▸ Document segment:
____
The Kimberley is an amazing place and local knowledge gets you away from the tourist scene and living here allows that to occur. Not for a second was I ungrateful for the experience again. I couldn't have got there without my fellow countryman and he knows we helped each other that weekend, much appreciated on all fronts.


----------



## anselmo (Aug 26, 2008)

Nice

Many crocs?


----------



## YellowDagger (Mar 21, 2010)

Few freshies that's it. But they keep to themselves.


----------



## anselmo (Aug 26, 2008)

Cool

Like that second pic - fish looks really vibrant


----------



## scater (Nov 24, 2007)

Great report mate, keep them coming! Geez I miss barra.


----------



## Junglefisher (Jun 2, 2008)

Great adveture, take more pics next time!


----------



## YellowDagger (Mar 21, 2010)

Have a few more pics to add and will do. As for the trip well it's not the sort you do every week but when the rain stops we will be back out there again and fair to say the fishing will be better as the deep holes will be more exposed and easier to target some of the barra. Might try some lives next time as I reckon the bigger fish may hit them. We had a few snap offs and very hard runs that were bigger fish so they're definitely there.


----------



## YellowDagger (Mar 21, 2010)




----------



## YellowDagger (Mar 21, 2010)




----------



## BIGKEV (Aug 18, 2007)

Very nice, definitely a part of the country I'd like to spend some more time. I did a job in Derby a few years ago and managed a day fishing as we finished early. It certainly was a memorable experience heading out with a local who spent a bit of time chasing down a Goanna for lunch also. Where we fished held some big handbags so yaks weren't an option.

Kev


----------



## maddog (Jan 14, 2008)

i want to hear about the 4x4 mission in and out. sounds like fun


----------



## Guest (Mar 13, 2014)

Mate loving the pic's and the landscape , beautiful fish

Cheers


----------



## kayakone (Dec 7, 2010)

Great story and pics YellowDagger. You are so lucky to have an indigenous friend to show you round....they really know the land. Enjoy chomping on those barra!



maddog said:


> i want to hear about the 4x4 mission in and out. sounds like fun


Ditto. Sounds like a serious 4 X 4 mission, especially cause of the remoteness.


----------



## Whatever (Aug 4, 2012)

Your mate who couldn't land one sounds like a real loser!

:lol:


----------



## kayakone (Dec 7, 2010)

ALERT! Someone has stolen Tristan's avatar (Capt Coochin)! :shock:


----------



## shooneze (Dec 27, 2008)

ha ha thats gold Whatever! Great pics. Now make sure Skip doesnt out do you 2 at easter!! I eagerly check my tattslotto tickets weekly to join you guys!


----------



## YellowDagger (Mar 21, 2010)

Had to hijack my story with his from earlier in the year! Just so he didn't feel so depressed about the outing. No mention of how he drove off on us after the last gate was closed. Expecting big things Shooneze now that you have bought the Poseidon!!!!


----------
____
▸ Supplied material:
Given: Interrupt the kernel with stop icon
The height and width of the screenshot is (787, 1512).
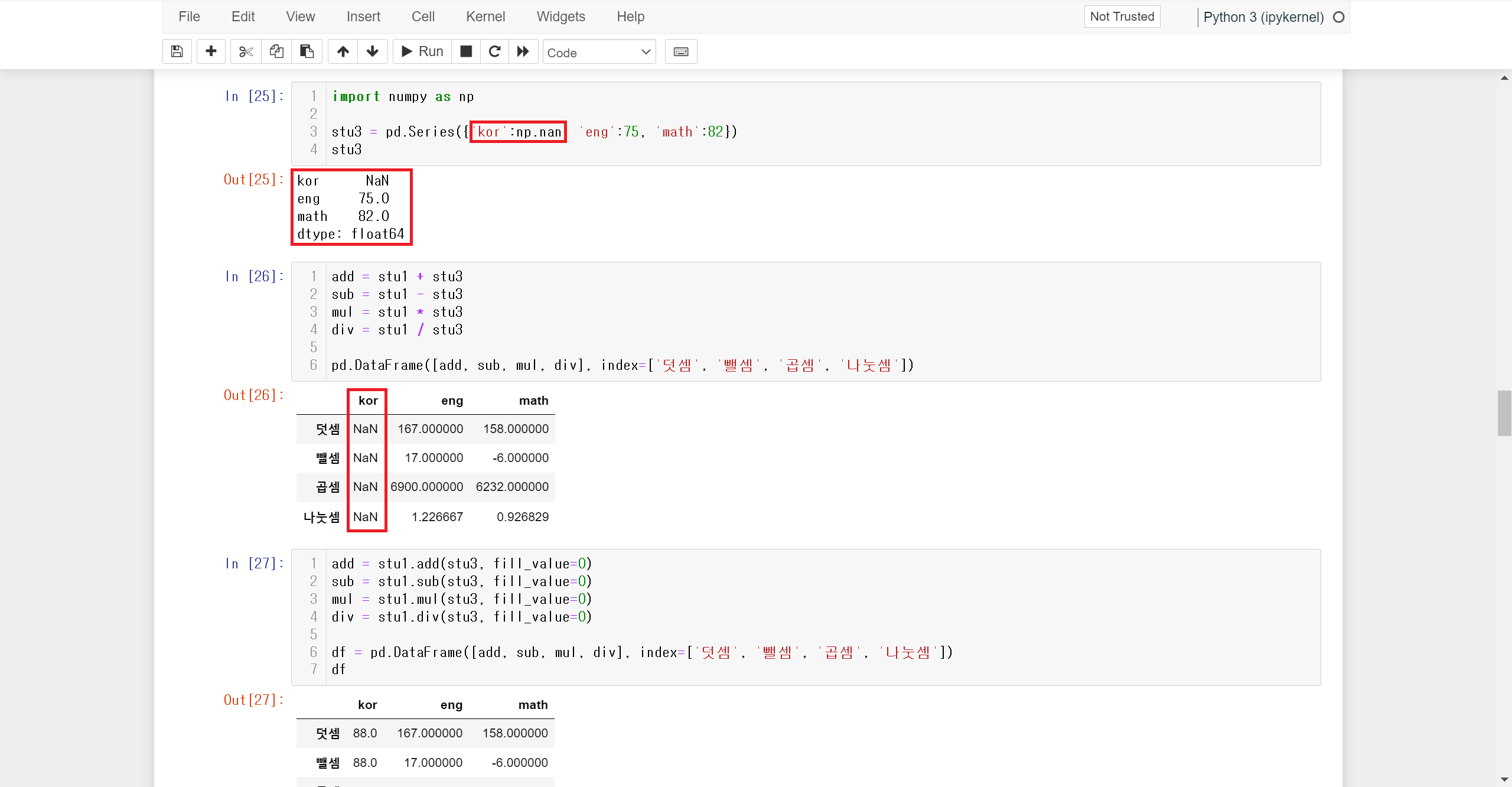Looking at the screenshot, I should [x=466, y=51].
____
▸ Tasks to carry out:
[a] Can you copy the Kimberley fishing thread from "## shooneze (Dec" to "bought the Poseidon!!!!"?
[b] In the Kimberley fishing thread, can you rewrite the paragraph beginning "Have a few more pics to add" as a short list that keeps its main facts?
[c] Can you answer these questions on the Kimberley fishing thread?
(i) According to YellowDagger, what crocs were there, and how did they behave?
(ii) In what town did BIGKEV do a job a few years ago?
(iii) What does shooneze check weekly?

▸ Outputs for the tasks:
[a]
## shooneze (Dec 27, 2008)

ha ha thats gold Whatever! Great pics. Now make sure Skip doesnt out do you 2 at easter!! I eagerly check my tattslotto tickets weekly to join you guys!


----------



## YellowDagger (Mar 21, 2010)

Had to hijack my story with his from earlier in the year! Just so he didn't feel so depressed about the outing. No mention of how he drove off on us after the last gate was closed. Expecting big things Shooneze now that you have bought the Poseidon!!!!

[b]
- More pics are still to be added.
- It isn't a trip done every week, but they will go back out once the rain stops.
- The fishing should be better then, because the deep holes will be more exposed and the barra easier to target.
- Next time some lives might be tried, since the bigger fish may hit them.
- A few snap-offs and very hard runs from bigger fish show those fish are there.

[c]
(i) There were only a few freshies, and they kept to themselves.
(ii) Derby.
(iii) Tattslotto tickets.